# WHAT YOU NEED TO DO:
The expected answer is the set of lines in the data below between the line holding "Viewport: 1070px width, 493px" and the line holding "Given: Open the 'Kein", inclusive, written out exactly.

Stored data:
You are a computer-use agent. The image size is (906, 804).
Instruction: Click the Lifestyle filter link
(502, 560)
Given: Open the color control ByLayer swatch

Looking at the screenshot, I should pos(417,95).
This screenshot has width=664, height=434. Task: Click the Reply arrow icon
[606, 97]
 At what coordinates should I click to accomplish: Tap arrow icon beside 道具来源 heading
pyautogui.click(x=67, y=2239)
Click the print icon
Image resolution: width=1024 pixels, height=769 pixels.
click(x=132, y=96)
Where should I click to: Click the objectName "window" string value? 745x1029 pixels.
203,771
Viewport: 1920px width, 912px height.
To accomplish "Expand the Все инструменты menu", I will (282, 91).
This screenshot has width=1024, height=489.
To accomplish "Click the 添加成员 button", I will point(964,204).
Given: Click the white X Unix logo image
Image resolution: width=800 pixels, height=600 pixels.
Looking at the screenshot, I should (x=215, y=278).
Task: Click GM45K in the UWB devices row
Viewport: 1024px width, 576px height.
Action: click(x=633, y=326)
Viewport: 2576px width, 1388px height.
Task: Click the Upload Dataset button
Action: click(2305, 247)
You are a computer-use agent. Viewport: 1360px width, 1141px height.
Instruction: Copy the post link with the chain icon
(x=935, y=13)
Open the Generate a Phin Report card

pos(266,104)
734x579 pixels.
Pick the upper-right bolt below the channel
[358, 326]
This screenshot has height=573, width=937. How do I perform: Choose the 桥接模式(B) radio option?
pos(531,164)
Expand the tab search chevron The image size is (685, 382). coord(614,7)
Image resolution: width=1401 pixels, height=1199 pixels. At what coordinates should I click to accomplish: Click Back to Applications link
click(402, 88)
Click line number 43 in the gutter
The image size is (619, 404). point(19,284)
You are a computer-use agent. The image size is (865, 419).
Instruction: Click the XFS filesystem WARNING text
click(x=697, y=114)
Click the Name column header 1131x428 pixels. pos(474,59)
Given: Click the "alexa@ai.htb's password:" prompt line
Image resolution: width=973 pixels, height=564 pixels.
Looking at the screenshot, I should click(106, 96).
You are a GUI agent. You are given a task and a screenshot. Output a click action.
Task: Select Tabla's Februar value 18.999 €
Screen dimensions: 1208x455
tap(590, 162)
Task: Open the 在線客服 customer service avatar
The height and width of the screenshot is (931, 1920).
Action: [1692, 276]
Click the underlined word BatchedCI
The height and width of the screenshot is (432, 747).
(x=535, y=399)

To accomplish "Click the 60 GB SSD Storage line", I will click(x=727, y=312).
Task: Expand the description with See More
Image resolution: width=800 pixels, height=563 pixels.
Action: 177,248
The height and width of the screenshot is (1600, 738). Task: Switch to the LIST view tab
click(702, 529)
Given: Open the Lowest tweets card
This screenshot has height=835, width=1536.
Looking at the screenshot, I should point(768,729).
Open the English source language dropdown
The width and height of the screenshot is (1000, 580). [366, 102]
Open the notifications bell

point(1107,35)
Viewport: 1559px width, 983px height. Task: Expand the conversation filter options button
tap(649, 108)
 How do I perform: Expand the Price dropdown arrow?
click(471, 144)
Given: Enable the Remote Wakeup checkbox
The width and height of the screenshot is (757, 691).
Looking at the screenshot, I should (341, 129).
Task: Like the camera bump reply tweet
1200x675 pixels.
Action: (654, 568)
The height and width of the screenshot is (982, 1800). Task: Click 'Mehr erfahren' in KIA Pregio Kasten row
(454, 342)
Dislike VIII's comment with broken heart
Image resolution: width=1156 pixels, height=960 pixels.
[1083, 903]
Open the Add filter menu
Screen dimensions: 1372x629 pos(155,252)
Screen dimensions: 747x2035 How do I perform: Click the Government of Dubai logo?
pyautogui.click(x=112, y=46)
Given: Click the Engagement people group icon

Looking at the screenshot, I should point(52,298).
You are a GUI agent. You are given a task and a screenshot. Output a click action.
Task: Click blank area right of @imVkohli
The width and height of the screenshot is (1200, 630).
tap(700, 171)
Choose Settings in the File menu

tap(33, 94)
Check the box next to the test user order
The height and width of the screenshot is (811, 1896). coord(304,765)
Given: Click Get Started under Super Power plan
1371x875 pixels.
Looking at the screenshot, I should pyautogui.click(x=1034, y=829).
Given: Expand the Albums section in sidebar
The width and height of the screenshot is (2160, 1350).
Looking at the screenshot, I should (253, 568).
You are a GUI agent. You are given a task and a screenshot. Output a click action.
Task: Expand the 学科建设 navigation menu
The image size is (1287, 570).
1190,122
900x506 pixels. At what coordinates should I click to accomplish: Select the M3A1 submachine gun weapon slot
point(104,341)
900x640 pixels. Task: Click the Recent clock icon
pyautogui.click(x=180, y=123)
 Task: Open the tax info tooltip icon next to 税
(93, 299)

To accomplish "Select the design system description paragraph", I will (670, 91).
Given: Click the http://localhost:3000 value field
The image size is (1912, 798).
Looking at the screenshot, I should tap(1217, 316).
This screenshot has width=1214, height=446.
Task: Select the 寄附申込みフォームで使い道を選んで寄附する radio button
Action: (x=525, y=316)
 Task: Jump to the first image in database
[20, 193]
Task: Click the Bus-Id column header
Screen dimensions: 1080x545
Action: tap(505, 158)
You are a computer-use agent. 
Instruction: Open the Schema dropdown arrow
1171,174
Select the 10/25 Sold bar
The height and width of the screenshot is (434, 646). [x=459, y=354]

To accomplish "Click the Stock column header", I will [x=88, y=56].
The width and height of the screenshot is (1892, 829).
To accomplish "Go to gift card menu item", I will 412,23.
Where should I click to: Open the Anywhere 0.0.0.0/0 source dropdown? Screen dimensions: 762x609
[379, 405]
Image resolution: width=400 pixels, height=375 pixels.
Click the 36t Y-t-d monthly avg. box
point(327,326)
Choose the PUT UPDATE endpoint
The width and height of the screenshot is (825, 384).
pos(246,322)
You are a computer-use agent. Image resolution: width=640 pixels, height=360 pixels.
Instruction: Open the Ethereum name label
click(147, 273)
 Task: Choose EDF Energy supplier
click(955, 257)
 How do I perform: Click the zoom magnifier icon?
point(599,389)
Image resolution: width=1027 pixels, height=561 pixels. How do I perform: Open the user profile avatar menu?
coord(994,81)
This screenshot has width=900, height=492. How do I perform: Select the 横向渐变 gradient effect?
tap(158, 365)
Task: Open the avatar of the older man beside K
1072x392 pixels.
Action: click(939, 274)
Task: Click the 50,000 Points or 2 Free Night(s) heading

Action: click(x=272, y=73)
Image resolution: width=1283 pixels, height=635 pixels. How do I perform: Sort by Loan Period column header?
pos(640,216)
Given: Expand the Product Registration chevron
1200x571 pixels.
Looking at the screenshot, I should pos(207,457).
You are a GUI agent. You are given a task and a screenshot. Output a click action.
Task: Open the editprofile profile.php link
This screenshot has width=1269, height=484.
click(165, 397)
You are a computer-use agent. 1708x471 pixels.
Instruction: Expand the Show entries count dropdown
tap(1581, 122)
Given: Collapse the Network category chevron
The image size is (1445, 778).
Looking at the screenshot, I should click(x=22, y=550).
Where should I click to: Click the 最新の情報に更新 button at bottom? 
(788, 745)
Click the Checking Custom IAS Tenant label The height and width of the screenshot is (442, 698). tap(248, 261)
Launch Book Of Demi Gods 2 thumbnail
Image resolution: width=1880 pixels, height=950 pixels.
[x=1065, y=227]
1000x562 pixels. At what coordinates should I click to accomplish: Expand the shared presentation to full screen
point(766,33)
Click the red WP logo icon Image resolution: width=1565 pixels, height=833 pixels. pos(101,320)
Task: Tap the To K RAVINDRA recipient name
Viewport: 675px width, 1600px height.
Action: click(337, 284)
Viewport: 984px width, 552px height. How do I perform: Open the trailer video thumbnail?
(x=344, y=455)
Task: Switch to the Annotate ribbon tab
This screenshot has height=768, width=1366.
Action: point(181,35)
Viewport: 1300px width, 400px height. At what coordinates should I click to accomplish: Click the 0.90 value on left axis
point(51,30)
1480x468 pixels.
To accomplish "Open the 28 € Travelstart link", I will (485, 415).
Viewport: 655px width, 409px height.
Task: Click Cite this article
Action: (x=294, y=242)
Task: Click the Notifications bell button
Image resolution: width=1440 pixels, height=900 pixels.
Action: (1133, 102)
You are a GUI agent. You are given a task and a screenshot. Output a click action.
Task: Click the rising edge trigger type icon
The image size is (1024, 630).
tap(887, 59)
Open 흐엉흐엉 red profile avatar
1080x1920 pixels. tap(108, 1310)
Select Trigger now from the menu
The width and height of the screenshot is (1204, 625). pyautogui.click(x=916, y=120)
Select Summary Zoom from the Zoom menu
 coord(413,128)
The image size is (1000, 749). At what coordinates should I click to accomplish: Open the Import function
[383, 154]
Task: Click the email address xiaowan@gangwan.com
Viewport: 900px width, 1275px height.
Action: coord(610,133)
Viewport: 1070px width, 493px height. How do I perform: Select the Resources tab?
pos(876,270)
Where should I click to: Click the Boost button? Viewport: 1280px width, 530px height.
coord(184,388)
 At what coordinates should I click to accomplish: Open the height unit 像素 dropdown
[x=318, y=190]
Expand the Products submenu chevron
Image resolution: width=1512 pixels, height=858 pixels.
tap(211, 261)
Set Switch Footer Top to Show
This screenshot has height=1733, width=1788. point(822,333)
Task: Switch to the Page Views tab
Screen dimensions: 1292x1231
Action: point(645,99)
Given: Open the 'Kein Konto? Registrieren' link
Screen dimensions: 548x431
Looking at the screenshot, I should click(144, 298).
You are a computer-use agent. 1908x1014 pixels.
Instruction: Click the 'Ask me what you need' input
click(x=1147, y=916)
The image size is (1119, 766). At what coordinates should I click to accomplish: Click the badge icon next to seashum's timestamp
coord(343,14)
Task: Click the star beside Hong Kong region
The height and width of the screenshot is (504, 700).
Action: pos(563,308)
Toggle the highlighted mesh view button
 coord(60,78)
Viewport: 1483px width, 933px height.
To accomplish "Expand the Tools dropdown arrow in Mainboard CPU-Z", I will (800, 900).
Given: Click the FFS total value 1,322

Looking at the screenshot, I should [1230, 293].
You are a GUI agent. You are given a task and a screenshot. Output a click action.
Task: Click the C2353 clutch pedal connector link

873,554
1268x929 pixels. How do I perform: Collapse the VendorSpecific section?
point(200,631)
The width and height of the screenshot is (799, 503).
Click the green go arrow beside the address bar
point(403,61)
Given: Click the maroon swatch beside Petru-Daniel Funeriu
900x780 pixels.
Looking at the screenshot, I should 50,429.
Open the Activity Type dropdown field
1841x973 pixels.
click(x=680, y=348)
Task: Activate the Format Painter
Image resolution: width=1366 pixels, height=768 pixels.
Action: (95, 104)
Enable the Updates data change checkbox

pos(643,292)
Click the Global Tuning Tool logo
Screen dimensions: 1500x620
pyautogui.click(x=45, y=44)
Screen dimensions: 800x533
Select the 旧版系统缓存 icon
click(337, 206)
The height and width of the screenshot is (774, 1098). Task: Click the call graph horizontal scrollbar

# YOUR SOLUTION:
Viewport: 1070px width, 493px height. How do I perform: Select the Resources tab?
pos(876,270)
Where should I click to: Click the Boost button? Viewport: 1280px width, 530px height.
coord(184,388)
 At what coordinates should I click to accomplish: Open the height unit 像素 dropdown
[x=318, y=190]
Expand the Products submenu chevron
Image resolution: width=1512 pixels, height=858 pixels.
tap(211, 261)
Set Switch Footer Top to Show
This screenshot has height=1733, width=1788. point(822,333)
Task: Switch to the Page Views tab
Screen dimensions: 1292x1231
Action: point(645,99)
Given: Open the 'Kein Konto? Registrieren' link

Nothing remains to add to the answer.